▸ **Passage shown**

- Henry Dalgleish
I am a Research Fellow in the Burgess, Barry and Cacucci labs based in the Sainsbury Wellcome Centre at UCL. My research combines high-density electrophysiological/optical recording techniques with a 2D VR rodent navigation setup to understand how the hippocampus-entorhinal cortex system organizes knowledge into flexible, reconfigurable and efficiently searchable cognitive maps. I am particularly interested in how replay acts to build, stabilise and update such maps. Prior to this I completed my PhD with Michael Häusser at UCL. My work developed cellular resolution techniques for reading/writing neural activity in the mouse brain in vivo to probe how the functional properties of neural ensembles impact their behavioural salience. Outside of science I am a keen musician, playing bass guitar and piano as well as producing electronic music.
- Bardur Joensen
My research focuses on the mechanisms of remembering and forgetting, specifically for memories supported by the hippocampus and surrounding medial temporal lobe regions. In the past, I have used a combination of experimental psychology, statistical modelling and fMRI to investigate the forgetting and consolidation of hippocampal-based memories. Currently, I am using MEG to assess the temporal dynamics of memory formation and retrieval.
- John King
Neuropsychological and behavioural investigation of spatial memory and attention in virtual reality environments. Virtual correlates of real-world visuospatial co-ordination and navigation.
- Thomas Meyer
Thomas Meyer is a Marie Sklodowska-Curie fellow. His research focuses on the consequences of stress and trauma, emotional memories, and the aetiology of posttraumatic stress disorder (PTSD). His current project aims to test whether intrusive trauma memories result from an inability to translate egocentric perceptual impressions into viewpoint-independent (or allocentric) spatial representations – a key prediction of Dual Representation Theory (DRT). To this end, he employs aversive, experimentally controlled scenarios in real-time 3D Virtual Reality that make it possible to test the role of spatial memory in (analogue) traumatic intrusions, as well as the potentially moderating role of hormonal and sympathetic stress markers known to affect hippocampal learning.
- Andrea Castegnaro
I create virtual reality paradigms based around medial temporal lobe region functionalities specifically designed for detecting pre-dementia Alzheimer's disease.

▸ **Required tasks**
a) In the researcher profiles, which technique is Bardur Joensen currently using to assess the temporal dynamics of memory formation and retrieval?
b) Extend the researcher profiles past their final entry with one or more new entries in the same style.

▸ **Given records**
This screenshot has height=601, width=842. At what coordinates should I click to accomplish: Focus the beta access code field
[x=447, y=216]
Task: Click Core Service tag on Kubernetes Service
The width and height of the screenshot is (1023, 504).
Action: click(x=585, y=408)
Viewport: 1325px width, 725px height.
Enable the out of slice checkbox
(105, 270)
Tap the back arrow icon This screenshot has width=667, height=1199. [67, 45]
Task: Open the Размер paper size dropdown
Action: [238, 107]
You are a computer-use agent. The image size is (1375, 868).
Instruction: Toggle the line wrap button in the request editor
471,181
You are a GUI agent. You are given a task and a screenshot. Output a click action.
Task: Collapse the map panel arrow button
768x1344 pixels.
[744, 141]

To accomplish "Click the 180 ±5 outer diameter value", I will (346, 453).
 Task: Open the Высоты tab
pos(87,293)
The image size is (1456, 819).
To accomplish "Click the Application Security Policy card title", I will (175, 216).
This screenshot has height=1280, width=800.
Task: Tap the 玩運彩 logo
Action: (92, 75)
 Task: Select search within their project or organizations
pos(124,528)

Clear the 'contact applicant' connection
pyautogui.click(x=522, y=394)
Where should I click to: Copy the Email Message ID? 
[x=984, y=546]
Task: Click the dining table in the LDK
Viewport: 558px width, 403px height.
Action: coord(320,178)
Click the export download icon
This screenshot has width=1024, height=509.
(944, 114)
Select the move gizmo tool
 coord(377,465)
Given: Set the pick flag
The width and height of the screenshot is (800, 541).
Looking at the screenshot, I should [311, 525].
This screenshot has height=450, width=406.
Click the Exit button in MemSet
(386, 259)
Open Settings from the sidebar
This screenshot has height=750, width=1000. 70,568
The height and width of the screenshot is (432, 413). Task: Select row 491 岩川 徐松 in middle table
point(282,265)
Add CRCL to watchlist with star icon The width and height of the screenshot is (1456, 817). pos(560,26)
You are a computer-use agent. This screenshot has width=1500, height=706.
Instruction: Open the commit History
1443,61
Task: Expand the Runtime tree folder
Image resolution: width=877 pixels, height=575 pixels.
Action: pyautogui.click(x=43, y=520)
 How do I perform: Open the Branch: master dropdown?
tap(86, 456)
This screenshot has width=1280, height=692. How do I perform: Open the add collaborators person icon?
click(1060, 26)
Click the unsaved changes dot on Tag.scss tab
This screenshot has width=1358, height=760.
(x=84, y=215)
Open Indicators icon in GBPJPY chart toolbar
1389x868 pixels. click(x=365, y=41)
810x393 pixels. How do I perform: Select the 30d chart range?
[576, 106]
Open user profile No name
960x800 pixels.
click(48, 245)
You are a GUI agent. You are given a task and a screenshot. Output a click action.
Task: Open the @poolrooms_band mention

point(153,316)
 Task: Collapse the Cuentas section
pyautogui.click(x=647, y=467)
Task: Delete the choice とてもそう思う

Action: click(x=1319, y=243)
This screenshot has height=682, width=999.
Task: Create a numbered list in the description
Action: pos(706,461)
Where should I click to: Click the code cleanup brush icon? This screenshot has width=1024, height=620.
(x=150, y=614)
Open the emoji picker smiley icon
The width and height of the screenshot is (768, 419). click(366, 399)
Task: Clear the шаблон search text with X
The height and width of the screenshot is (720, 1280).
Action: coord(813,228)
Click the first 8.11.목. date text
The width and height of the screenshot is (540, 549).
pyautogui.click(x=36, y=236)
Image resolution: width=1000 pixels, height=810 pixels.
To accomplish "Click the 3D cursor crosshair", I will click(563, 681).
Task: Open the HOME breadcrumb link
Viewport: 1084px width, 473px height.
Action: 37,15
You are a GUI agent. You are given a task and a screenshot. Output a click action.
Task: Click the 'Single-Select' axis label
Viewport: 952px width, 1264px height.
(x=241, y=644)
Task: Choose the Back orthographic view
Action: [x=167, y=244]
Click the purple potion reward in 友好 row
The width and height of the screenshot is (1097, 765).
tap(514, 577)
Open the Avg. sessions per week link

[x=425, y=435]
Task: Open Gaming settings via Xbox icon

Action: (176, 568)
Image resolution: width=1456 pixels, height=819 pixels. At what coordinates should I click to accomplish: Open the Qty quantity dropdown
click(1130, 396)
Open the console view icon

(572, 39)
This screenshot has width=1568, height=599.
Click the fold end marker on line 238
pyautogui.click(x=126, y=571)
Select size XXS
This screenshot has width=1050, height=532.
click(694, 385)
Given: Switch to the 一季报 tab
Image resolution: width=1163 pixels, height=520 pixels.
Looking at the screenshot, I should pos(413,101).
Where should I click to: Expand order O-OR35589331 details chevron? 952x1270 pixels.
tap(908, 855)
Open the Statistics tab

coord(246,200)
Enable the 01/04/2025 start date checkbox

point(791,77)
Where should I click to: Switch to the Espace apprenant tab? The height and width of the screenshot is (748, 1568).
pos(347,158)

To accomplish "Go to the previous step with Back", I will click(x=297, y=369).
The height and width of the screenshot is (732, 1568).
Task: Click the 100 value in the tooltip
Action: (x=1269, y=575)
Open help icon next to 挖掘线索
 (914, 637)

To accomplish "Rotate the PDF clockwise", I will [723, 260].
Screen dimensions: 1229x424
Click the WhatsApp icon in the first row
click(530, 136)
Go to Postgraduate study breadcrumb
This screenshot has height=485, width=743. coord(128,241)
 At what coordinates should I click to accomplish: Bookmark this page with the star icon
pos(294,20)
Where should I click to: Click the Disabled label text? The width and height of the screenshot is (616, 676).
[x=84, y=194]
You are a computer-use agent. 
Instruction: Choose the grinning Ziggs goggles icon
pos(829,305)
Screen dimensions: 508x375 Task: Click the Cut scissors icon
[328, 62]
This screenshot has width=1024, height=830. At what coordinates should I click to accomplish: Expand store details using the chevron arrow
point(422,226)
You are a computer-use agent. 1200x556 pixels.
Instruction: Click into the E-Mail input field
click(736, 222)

▸ **Answers in order**
a) MEG

b)
- Jesse Geerts
My research focuses on the relationship between reinforcement learning and representations of space in the hippocampal formation. Recent results suggest that these representations of space, encoded in place cells and grid cells, are important for representing non-spatial states too, and that a particular subtype of place cell encodes an animal’s intended destination. I currently work on investigating the function of these “splitter cells” in reinforcement learning through computational modelling. In the future, I hope to test predictions coming from these models in experiments.
- Lone Hørlyck
My work examines how emotion affects memory for personal events, using a combination of behavioural methods and fMRI. In particular, I am interested in the effects of negative emotion on brain processing in relation to explicit memory encoding, consolidation and involuntary memory (intrusions).
- Siti Ikhsan
I am working on pattern completion in episodic and non-episodic memory using behavioural and fMRI methods.
- Benjamin Towse
My current work examines the encoding of self-location representations by grid cells. I develop computer models to test the performance of different encoding schemes under different conditions, in an effort to further our understanding of what we have observed from experimental data about real neural coding. I am on the Wellcome Trust 4 Year Neuroscience PhD programme.
- Changmin Yu
My background is in mathematics and statistics. I am generally interested in the theory and application concerning the different types of cells medial Entorhinal Cortex (such as grid cells) as well as the relation with hippocampal formation. I am currently exploring the possible relation between the velocity controlled oscillators and Fourier analysis and spectrum based on place cell inputs. I am also a member of the CDT in Foundational AI program.